EXERCISE INSTRUCTIONS - Copy all of the material below word for word, keeping every line unchanged.

==== GIVEN DATA ====

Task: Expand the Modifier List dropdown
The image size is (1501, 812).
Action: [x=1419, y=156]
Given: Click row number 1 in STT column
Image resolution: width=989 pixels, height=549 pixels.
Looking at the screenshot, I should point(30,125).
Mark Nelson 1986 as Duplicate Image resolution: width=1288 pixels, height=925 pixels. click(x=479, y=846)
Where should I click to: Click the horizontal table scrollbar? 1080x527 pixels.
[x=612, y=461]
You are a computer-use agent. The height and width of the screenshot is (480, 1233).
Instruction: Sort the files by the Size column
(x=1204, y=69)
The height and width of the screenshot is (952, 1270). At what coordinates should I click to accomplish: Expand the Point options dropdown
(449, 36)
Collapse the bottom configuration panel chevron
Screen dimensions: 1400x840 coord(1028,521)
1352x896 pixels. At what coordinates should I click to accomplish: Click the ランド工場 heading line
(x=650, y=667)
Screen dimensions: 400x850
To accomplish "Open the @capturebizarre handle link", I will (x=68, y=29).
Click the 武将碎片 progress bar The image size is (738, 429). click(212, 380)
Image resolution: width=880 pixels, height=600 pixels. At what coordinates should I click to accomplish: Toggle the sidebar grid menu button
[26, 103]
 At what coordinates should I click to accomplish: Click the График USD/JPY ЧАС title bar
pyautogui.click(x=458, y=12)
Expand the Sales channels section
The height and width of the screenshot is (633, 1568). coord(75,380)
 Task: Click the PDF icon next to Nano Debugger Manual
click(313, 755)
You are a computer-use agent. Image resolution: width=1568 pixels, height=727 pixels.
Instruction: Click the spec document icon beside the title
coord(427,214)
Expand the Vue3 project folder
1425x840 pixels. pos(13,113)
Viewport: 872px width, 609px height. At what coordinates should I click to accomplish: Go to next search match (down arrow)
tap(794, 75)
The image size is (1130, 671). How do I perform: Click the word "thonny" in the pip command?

====

FINAL RESULT -
Task: Expand the Modifier List dropdown
The image size is (1501, 812).
Action: [x=1419, y=156]
Given: Click row number 1 in STT column
Image resolution: width=989 pixels, height=549 pixels.
Looking at the screenshot, I should point(30,125).
Mark Nelson 1986 as Duplicate Image resolution: width=1288 pixels, height=925 pixels. click(x=479, y=846)
Where should I click to: Click the horizontal table scrollbar? 1080x527 pixels.
[x=612, y=461]
You are a computer-use agent. The height and width of the screenshot is (480, 1233).
Instruction: Sort the files by the Size column
(x=1204, y=69)
The height and width of the screenshot is (952, 1270). At what coordinates should I click to accomplish: Expand the Point options dropdown
(449, 36)
Collapse the bottom configuration panel chevron
Screen dimensions: 1400x840 coord(1028,521)
1352x896 pixels. At what coordinates should I click to accomplish: Click the ランド工場 heading line
(x=650, y=667)
Screen dimensions: 400x850
To accomplish "Open the @capturebizarre handle link", I will (x=68, y=29).
Click the 武将碎片 progress bar The image size is (738, 429). click(212, 380)
Image resolution: width=880 pixels, height=600 pixels. At what coordinates should I click to accomplish: Toggle the sidebar grid menu button
[26, 103]
 At what coordinates should I click to accomplish: Click the График USD/JPY ЧАС title bar
pyautogui.click(x=458, y=12)
Expand the Sales channels section
The height and width of the screenshot is (633, 1568). coord(75,380)
 Task: Click the PDF icon next to Nano Debugger Manual
click(313, 755)
You are a computer-use agent. Image resolution: width=1568 pixels, height=727 pixels.
Instruction: Click the spec document icon beside the title
coord(427,214)
Expand the Vue3 project folder
1425x840 pixels. pos(13,113)
Viewport: 872px width, 609px height. At what coordinates should I click to accomplish: Go to next search match (down arrow)
tap(794, 75)
The image size is (1130, 671). How do I perform: Click the word "thonny" in the pip command?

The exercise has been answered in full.